Working on Climate with LIPC


By Paige Golembeski

Over the past month, I have been interning with the Long Island Progressive Coalition. As a student at SUNY New Paltz majoring in Environmental Geochemical Science and minoring in Environmental Studies, I care deeply about safeguarding our climate for future generations. I thought it was important to channel my academic work into local action but didn’t know exactly how to do that.

In early January at a meeting of the Bay Shore-Babylon Women’s Huddle, a leader with the Long Island Progressive Coalition spoke about her efforts with the organization on an ambitious climate campaign under a statewide coalition called NY Renews. After hearing about the aims of the coalition, I immediately reached out to LIPC to see how I could help. I had six weeks before I left for my semester abroad and I was determined to use that time to dig into local climate action.
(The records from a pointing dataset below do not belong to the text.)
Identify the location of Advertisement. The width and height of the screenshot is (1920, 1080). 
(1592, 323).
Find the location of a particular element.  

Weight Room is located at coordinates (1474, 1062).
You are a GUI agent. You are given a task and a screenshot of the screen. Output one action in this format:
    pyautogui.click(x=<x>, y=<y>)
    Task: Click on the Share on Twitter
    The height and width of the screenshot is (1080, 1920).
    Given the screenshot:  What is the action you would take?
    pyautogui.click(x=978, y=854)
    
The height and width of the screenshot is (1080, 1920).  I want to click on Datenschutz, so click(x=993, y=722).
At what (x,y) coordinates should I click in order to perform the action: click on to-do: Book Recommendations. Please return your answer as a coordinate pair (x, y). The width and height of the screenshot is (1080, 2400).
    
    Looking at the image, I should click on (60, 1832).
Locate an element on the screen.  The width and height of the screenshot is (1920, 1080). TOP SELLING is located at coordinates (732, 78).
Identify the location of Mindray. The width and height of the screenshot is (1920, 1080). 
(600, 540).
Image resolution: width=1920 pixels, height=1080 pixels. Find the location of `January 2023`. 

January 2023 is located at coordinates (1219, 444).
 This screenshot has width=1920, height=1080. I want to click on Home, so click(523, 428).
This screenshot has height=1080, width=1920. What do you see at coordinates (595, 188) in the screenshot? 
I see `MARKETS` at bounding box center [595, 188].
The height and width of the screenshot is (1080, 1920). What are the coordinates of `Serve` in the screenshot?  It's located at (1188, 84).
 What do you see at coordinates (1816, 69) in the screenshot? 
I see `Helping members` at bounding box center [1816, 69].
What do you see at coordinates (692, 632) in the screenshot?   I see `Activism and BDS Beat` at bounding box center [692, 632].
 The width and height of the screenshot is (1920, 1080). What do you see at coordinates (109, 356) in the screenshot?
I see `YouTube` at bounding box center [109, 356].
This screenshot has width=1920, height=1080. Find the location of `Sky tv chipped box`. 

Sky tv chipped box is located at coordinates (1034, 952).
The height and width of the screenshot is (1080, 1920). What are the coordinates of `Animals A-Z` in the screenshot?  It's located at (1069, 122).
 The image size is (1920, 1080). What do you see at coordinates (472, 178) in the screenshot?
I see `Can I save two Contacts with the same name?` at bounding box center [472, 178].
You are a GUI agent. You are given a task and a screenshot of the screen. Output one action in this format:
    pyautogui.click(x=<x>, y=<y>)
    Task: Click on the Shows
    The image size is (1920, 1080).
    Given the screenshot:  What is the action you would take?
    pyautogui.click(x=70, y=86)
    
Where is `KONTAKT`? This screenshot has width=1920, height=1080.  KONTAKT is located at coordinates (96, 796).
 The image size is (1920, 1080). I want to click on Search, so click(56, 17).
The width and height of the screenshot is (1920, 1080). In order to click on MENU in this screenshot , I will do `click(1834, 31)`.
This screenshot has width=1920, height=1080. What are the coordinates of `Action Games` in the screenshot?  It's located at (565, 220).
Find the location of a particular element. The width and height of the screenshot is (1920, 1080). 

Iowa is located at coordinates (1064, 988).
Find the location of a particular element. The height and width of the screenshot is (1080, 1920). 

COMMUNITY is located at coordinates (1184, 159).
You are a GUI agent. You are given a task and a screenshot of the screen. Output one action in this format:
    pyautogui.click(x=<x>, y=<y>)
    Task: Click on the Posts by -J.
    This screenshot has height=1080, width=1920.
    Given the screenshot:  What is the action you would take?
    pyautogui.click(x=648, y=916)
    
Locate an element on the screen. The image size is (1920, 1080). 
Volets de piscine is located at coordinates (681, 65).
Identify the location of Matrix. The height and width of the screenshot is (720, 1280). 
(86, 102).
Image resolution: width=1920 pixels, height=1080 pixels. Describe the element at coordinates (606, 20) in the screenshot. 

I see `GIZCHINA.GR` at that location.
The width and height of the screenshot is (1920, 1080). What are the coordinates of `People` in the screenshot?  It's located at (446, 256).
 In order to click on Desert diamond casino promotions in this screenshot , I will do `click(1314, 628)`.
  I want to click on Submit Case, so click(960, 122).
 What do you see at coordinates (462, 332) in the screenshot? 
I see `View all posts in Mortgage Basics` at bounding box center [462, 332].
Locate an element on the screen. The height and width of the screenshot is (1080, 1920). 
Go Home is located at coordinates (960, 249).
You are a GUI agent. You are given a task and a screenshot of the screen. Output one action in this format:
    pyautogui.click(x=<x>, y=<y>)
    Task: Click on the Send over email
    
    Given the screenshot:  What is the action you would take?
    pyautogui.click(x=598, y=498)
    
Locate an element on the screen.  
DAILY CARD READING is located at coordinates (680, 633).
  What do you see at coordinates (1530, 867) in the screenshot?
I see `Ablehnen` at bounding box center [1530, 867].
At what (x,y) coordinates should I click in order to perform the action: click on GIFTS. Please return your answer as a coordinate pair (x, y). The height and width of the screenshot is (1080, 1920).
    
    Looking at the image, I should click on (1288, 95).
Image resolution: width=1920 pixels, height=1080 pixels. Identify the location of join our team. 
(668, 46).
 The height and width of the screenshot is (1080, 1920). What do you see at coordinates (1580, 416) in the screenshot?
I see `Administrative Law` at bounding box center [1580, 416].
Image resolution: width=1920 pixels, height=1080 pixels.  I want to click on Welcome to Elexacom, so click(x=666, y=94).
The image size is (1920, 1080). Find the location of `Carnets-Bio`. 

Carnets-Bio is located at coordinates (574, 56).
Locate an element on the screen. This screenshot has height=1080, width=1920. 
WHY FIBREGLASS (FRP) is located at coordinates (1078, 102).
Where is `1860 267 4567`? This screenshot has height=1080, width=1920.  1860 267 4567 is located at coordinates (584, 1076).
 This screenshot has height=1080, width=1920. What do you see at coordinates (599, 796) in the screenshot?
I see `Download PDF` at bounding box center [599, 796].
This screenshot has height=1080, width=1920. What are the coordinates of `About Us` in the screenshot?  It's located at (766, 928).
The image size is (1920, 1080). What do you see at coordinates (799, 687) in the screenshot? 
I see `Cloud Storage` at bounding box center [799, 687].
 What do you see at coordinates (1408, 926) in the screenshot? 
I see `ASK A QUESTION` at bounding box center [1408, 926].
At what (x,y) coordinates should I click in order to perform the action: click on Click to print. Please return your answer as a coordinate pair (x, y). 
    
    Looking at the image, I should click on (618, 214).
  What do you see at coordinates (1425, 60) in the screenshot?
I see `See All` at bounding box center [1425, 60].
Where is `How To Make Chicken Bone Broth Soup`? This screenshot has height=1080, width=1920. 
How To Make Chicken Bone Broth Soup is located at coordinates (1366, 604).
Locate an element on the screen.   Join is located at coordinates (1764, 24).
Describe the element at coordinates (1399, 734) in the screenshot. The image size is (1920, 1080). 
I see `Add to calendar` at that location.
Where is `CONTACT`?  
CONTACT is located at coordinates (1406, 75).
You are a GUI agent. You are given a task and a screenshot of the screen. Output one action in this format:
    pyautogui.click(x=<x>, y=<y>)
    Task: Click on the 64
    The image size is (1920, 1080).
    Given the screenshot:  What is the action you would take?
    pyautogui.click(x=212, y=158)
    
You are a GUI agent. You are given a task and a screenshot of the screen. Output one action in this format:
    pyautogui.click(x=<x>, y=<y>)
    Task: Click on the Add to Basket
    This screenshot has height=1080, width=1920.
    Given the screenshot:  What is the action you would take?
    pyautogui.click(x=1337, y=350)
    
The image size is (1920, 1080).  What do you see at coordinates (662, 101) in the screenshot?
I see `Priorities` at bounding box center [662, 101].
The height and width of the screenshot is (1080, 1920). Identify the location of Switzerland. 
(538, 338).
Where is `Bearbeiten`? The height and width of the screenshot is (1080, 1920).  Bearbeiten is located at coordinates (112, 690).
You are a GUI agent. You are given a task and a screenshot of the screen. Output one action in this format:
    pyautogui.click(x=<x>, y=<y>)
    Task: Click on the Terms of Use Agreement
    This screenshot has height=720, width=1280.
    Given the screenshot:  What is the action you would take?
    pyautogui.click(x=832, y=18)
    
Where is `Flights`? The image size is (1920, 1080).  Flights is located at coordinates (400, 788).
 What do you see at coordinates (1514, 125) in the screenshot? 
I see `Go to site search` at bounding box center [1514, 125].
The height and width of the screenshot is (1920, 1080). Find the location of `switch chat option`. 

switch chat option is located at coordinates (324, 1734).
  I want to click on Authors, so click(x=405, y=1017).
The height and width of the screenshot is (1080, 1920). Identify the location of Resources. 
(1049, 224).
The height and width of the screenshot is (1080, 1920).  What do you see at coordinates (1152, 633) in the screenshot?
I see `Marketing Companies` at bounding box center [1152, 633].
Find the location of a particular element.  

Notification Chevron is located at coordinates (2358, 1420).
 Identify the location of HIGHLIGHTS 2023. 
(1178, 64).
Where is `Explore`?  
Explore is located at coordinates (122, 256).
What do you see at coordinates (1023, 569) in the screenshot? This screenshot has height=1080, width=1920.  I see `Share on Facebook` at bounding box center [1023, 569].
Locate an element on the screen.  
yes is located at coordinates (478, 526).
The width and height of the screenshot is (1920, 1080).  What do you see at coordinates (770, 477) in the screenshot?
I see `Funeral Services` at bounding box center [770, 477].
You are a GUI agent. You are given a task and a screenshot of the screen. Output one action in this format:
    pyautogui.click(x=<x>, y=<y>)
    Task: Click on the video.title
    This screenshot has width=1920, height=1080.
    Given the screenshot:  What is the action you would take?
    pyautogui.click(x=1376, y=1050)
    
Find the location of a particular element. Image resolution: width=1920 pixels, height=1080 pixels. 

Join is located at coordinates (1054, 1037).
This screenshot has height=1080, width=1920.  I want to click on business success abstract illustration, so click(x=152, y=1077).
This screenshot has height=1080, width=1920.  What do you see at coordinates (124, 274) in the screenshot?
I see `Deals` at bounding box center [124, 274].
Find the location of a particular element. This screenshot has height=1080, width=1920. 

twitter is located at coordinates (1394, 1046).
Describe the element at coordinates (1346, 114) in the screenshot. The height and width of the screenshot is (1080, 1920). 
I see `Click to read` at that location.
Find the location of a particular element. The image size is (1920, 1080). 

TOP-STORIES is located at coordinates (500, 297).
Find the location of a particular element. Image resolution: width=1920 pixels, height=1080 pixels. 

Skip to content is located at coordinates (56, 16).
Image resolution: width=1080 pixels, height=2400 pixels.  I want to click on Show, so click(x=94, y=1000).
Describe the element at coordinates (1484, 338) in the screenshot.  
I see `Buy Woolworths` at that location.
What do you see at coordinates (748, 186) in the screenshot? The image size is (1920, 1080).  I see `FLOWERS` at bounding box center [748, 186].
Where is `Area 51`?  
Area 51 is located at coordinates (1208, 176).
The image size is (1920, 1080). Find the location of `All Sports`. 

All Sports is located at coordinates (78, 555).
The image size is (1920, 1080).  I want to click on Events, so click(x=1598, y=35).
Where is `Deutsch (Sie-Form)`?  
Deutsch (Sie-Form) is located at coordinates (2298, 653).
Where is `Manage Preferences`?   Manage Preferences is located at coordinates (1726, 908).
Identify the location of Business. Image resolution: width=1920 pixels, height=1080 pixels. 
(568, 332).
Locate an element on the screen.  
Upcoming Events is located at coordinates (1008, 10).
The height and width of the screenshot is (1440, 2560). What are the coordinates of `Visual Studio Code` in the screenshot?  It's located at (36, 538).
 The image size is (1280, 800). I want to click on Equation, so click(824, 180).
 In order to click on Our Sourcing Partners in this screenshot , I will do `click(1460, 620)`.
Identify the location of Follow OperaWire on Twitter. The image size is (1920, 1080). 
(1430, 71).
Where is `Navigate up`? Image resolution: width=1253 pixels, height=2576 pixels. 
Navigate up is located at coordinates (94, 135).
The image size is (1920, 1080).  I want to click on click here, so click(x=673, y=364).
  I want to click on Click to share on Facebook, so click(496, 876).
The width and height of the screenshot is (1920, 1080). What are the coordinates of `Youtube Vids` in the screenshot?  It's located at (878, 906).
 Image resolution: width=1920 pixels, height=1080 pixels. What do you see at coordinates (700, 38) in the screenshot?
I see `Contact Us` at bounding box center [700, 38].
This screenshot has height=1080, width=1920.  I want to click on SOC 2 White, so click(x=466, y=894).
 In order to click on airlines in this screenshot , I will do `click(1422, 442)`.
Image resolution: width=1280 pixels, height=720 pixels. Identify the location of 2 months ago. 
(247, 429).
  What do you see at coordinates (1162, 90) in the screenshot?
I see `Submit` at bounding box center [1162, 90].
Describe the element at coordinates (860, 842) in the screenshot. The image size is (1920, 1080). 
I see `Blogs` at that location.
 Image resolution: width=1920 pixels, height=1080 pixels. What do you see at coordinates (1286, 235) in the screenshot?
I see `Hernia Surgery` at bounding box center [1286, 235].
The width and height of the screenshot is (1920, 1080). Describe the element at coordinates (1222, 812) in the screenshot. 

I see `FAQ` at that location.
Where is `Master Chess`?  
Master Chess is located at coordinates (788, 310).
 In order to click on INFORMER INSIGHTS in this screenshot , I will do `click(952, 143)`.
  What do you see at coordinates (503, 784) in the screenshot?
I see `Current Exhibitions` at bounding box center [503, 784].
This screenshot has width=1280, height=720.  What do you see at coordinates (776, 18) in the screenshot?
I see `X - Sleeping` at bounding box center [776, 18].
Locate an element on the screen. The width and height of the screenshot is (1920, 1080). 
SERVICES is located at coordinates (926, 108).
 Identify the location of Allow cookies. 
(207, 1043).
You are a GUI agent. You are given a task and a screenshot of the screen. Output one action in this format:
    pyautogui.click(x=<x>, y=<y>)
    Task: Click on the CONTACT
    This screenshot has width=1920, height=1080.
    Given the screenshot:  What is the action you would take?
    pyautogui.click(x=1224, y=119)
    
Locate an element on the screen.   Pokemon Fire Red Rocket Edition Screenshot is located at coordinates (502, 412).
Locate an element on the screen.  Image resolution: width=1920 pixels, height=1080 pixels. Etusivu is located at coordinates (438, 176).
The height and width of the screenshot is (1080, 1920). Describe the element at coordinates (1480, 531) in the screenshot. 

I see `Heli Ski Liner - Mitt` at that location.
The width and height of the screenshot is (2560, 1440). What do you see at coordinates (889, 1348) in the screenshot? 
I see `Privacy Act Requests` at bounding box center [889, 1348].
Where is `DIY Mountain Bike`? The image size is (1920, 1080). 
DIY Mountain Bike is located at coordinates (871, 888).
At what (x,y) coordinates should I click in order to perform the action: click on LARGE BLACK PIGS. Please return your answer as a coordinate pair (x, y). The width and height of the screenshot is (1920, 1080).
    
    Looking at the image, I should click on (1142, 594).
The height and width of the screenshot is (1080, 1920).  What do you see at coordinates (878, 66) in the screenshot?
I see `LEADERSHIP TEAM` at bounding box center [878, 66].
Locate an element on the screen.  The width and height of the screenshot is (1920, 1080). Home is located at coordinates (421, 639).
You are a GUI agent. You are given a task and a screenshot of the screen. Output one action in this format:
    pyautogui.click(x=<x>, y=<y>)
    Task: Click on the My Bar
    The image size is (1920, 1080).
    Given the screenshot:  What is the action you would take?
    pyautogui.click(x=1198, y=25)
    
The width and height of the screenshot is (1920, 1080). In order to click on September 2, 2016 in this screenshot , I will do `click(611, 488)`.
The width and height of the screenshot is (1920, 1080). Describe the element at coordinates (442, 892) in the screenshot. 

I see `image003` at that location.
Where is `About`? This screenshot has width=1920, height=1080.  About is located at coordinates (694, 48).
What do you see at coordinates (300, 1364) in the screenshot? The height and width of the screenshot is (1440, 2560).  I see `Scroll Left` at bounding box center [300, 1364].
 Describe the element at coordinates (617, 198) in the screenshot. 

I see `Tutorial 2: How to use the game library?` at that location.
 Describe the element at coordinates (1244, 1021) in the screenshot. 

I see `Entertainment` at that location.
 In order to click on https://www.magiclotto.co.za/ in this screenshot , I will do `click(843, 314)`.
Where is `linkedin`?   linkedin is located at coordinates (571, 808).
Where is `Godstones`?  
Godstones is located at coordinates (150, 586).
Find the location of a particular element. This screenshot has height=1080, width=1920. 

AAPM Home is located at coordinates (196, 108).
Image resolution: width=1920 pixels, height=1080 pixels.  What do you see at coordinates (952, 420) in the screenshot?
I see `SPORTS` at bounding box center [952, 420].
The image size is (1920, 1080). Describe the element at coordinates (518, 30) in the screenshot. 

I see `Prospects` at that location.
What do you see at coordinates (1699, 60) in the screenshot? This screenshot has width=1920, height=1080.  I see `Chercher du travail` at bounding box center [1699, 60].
I am grateful to have found LIPC during this time.  

Before I started, I was unsure what to expect. I had never worked for a grassroots community group before but I jumped right in. I found out that I would be calling local elected officials each week and asking them to sign-on to an open letter calling for increased action on climate change and a transition to 100% clean renewable energy in NYS. Each week I would be following up in order to ensure the elected official received the letter and to hold them accountable for a response. I would also be participating in weekly phone banks where a group of us would be calling constituents of a state senator whose support was crucial in the progression of the Climate and Community Protection Act, a bill championed by NY Renews which would commit New York to reaching 100% renewable energy economy-wide by 2050, attach fair labor standards to clean energy jobs, and ensure adequate resiliency resources get to communities most vulnerable to the impacts of climate change.

With previous internships, I never felt that I had an impact with what I was doing or that I learned much of anything. But working with LIPC taught me a number of different lessons. I learned how important persistence is in this line of work.

Through my consistent calls to local elected officials, I saw that without constant reminding, officials would have bypassed what we had to say and moved on to another issue. Because of our persistence, over 20 elected officials signed-on in support of the open letter we sent out. And in phone banking, I saw the importance of persistence, as well as the willingness of people on the other end of the line to help further a cause they care about. Many people were willing to listen to our message and ultimately made calls to their State Senator Elaine Phillips urging her cosponsorship of the Climate and Community Protection Act. Because of the numerous people we called and the dozens of people who called Senator Phillips, we were able to secure her support for this crucial piece of legislation. When I heard the news, I was in disbelief. We had actually done it!!!

In such a short period of time I saw the true power of grassroots organizing in bringing people together and pushing for progressive change. It was so encouraging to learn first hand that the voice of the people can have a direct impact on state decisions.

Gaining the support of elected officials for the open letter and working to secure the cosponsorship from the state senator showed me that the fight to combat climate change is long and trying, but that everyday citizens have a direct role in leading the efforts. The Long Island Progressive Coalition empowered me in a way I was not expecting, and for that, I am truly grateful. I’ll be back at their office as soon as I return home from abroad.